MINNEAPOLIS Just maybe the coach knew what he was doing.
Keith Smart believed the best position for Tyreke Evans to play was shooting guard, even though he had been the Kings' point guard since his rookie season.
Smart's vision for how Evans should play was on display in the Kings' season-opening loss at Chicago. Evans, who also has played small forward, has embraced his role as a shooting guard.
Evans had 21 points, eight rebounds, three assists and a blocked shot in the season opener.
Freed of the responsibility of running the offense full time, Evans is doing what he does best on offense attack while also showing signs of being a good defender.

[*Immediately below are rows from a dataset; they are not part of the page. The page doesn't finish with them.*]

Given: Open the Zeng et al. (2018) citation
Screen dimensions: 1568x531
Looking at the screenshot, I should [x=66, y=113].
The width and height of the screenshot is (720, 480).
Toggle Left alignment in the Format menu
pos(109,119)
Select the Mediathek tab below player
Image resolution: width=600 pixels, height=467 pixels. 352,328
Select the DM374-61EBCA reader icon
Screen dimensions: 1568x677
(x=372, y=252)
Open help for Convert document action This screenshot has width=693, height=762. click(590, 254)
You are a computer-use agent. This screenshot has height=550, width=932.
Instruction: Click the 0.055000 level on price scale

"That's just what I've got to do on defense and offense," Evans said. "Me and coach already established that. So when I go in, the only thing for me is attack mode."
Figuring out how to play without the ball wasn't easy for Evans. He had always been the guy bringing the ball up the court. But his scoring instincts didn't always sit well with teammates.
Evans struggled to figure out what to do on offense last season when not bringing the ball up the court. Sometimes he stood on the wing and watched the action.
Other times, Evans figured out how and when to cut to the basket for easier scoring opportunities.
Smart said what Evans did against the Bulls is what he saw throughout training camp. Moving Evans from point guard wasn't a demotion in Smart's eyes it was the beginning of maximizing Evans' potential.
"He did exactly what we thought he could possibly do," Smart said of Evans' first game of the season. "Now we're seeing him make some outside jump shots, still having that ability to put the ball on the floor and having the ability to still create one-on-one (matchups) for himself and his teammates. And more importantly tying what he's doing offensively to what he's doing defensively."
Evans' ability to embrace change is key to the Kings' possible success and his future. After he averaged 20.1 points, 5.8 assists and 5.3 rebounds as a rookie, his figures declined in each of the past two seasons.
The Kings' postseason analysis showed Evans was at his best and most efficient when he wasn't playing point guard.
The way Evans played against the Bulls, shooting 8 of 13 with only two turnovers, is what the Kings expect.
"(Evans) attacked and got to the hole," said guard Aaron Brooks. "To score over those defenders, they're great defenders, and Joakim Noah is one of the best shot blockers in the league. (Evans) is going to be able to do that all season."
Evans will have the freedom to do more attacking with fewer duties running the team. Instead of it being his full-time job, initiating the offense is just another skill Evans has at his disposal.
Evans said he likes his role as the "two" guard and doesn't miss point guard.
"I just feel more comfortable at the two I don't know why," Evans said. "The (small forward position) and the two are kind of the same. I feel like more of a scorer at the two."
But he won't shy from setting up teammates and taking on tough defensive assignments.
"That's part of the basketball game," he said. "The position I play, I think I can do those things. To be on the court, you've got to be able to do those things."